People with HIV frequently develop dyslipidemia, or abnormal blood fat levels. A common pattern features reduced high-density lipoprotein (HDL) or "good" cholesterol, high non-HDL or "bad" cholesterol, elevated triglycerides (hypertriglyceridemia), and insulin resistance, characterized by a low level of the fat hormone adiponectin (hypoadiponectinemia).
It is unclear whether this is related to HIV infection itself, resulting inflammation, antiretroviral drugs, or other risk factors -- or some combination of all of the above -- but abnormal blood lipids and metabolic syndrome are a concern because they contribute to cardiovascular disease and other progressive non-AIDS conditions. Statin drugs are often used to manage elevated cholesterol, but they can interact with antiretrovirals.
Ashok Balasubramanyam from Baylor College of Medicine and colleagues designed a study to test a targeted, comprehensive program for managing dyslipidemia, including lifestyle modification and medications.
This double-blind, placebo-controlled trial included 191 HIV positive participants on ART with elevated triglyceride levels. A majority were men and race/ethnicity was mixed, 46% Hispanic, 36% white, and 17% black. Patients were stratified into 3 groups based on combination of antiretroviral classes.
Participants were randomly allocated to 5 treatment arms:
- Group 1: Standard care;
- Group 2: Low saturated fat diet plus 75-90 minutes of supervised exercise 3 times per week;
- Group 3: Diet, exercise, and fenofibrate (Tricor);
- Group 4: Diet, exercise, and niacin (Niaspan);
- Group 5: Diet, exercise, fenofibrate, and niacin.
All interventions lasted 24 weeks. The researchers measured changes in fasting triglycerides, HDL and non-HDL cholesterol, insulin sensitivity, blood glucose, adiponectin, C-reactive protein (a biomarker of inflammation), energy expenditure, and body composition.
- Use of fenofibrate significantly lowered triglyceride, total cholesterol, and non-HDL cholesterol levels compared with the other interventions.

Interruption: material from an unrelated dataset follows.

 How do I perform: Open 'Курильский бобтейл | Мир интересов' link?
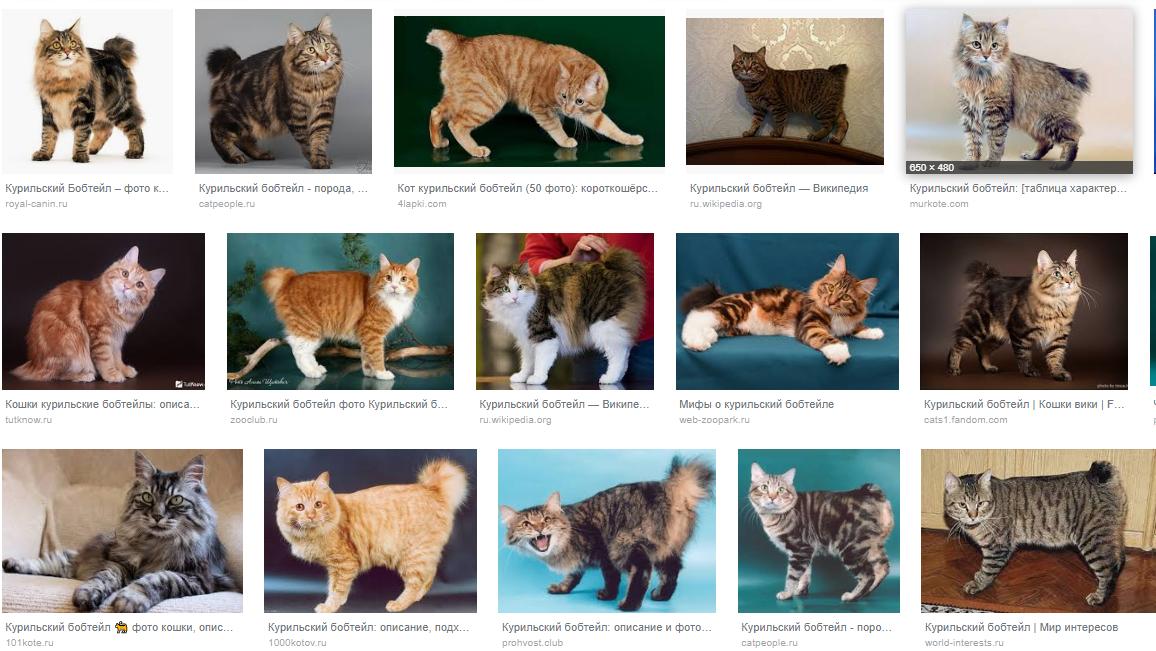point(1021,627)
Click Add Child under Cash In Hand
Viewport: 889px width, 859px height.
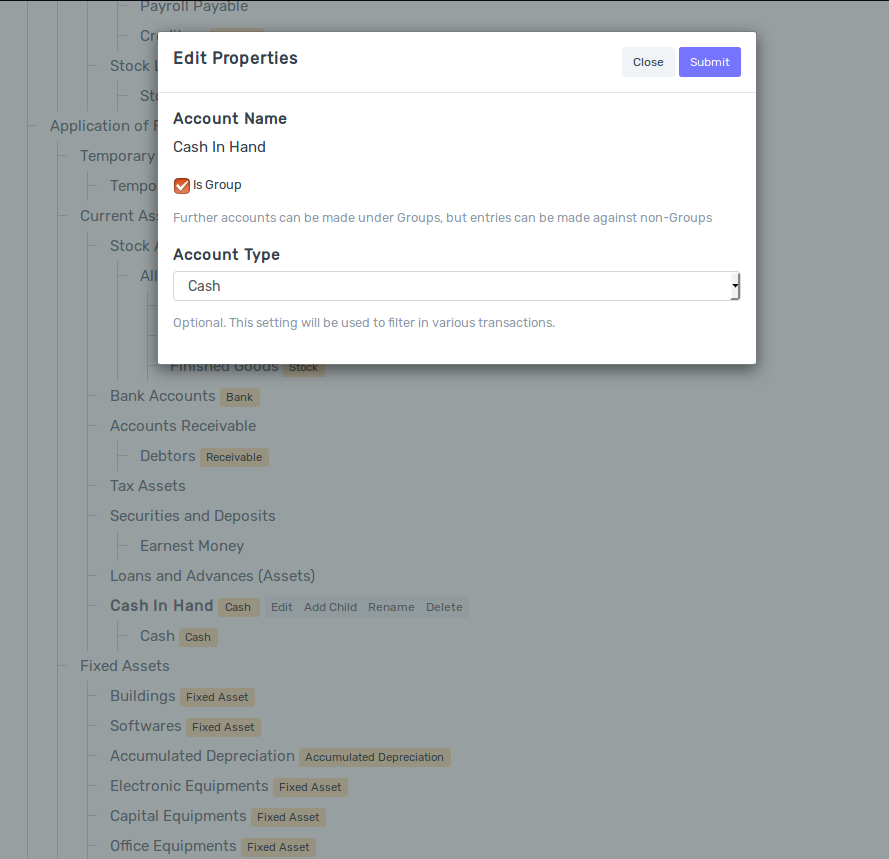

- Use of niacin significantly raised HDL cholesterol.
- Using both medications significantly decreased total cholesterol-to-HDL ratio, indicating improvement.
- The combination of low-fat diet, exercise, fenofibrate, and niacin provided the most benefit compared with standard care:
o Triglycerides reduced by 52.0%;
o HDL cholesterol increased by 12.0%;
o Non-HDL cholesterol reduced by 18.5%;
o Total cholesterol and total-to-HDL cholesterol ratio decreased by 24.5%.
Based on these findings, the study authors concluded, "A combination of fenofibrate and niacin with low-saturated-fat diet [and] exercise is effective and safe in increasing HDL cholesterol, decreasing non-HDL cholesterol and hypertriglyceridemia, and ameliorating hypoadiponectinemia in patients with HIV/ART-associated dyslipidemia."
"A rationally based, combinatorial approach using niacin and fenofibrate with low-saturated-fat diet and exercise is both effective and safe in improving the [cardiovascular disease] risk factors of low HDL, elevated non-HDL, and hypertriglyceridemia among HIV patients on [ART]," they elaborated in their discussion.
Investigator affiliations: Translational Metabolism Unit, Division of Diabetes, Endocrinology and Metabolism, Section of Cardiovascular Research, Section of Infectious Diseases, Department of Medicine, and Department of Pediatrics, Baylor College of Medicine, Houston, TX; Endocrine Service, Ben Taub General Hospital, Houston, TX; Center for Cardiovascular Disease Prevention, Methodist-DeBakey Heart Center, Houston, TX.
A Balasubramanyam, I Coraza, EO Smith, et al. Combination of niacin and fenofibrate with lifestyle changes improves dyslipidemia and hypoadiponectinemia in HIV patients on antiretroviral therapy: results of "heart positive," a randomized, controlled trial. Journal of Clinical Endocrinology and Metabolism 96(7):2236-2247 (abstract). July 2011.